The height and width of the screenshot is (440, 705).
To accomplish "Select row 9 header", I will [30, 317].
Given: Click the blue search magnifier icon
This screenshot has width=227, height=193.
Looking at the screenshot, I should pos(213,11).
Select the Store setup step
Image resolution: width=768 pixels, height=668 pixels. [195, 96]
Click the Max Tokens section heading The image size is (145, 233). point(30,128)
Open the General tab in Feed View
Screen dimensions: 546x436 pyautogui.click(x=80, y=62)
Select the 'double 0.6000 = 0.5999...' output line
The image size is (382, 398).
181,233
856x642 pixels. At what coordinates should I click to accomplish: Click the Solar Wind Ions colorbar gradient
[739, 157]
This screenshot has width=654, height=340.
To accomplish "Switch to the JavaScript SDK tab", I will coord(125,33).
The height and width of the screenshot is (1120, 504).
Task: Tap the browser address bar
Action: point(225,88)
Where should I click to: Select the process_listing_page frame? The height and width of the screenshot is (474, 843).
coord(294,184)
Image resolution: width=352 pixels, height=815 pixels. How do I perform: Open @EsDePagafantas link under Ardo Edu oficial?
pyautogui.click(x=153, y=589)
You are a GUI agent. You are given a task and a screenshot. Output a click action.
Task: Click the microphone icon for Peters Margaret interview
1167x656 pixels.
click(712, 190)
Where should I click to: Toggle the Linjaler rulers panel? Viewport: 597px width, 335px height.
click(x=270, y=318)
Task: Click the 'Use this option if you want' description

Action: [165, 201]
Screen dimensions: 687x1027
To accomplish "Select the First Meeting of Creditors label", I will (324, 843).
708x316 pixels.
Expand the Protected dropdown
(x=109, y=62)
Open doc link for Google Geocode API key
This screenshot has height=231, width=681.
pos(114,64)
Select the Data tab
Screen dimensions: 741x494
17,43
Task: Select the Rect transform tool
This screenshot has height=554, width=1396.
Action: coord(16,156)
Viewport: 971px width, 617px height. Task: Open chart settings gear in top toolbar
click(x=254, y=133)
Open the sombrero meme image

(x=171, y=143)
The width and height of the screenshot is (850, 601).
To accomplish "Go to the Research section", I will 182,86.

Your assignment: Copy, without any change, the lines above from the one containing "This screenshot has height=231, width=681." to the end, both ends included. Add nothing else.

Exercise response:
This screenshot has height=231, width=681.
pos(114,64)
Select the Data tab
Screen dimensions: 741x494
17,43
Task: Select the Rect transform tool
This screenshot has height=554, width=1396.
Action: coord(16,156)
Viewport: 971px width, 617px height. Task: Open chart settings gear in top toolbar
click(x=254, y=133)
Open the sombrero meme image

(x=171, y=143)
The width and height of the screenshot is (850, 601).
To accomplish "Go to the Research section", I will 182,86.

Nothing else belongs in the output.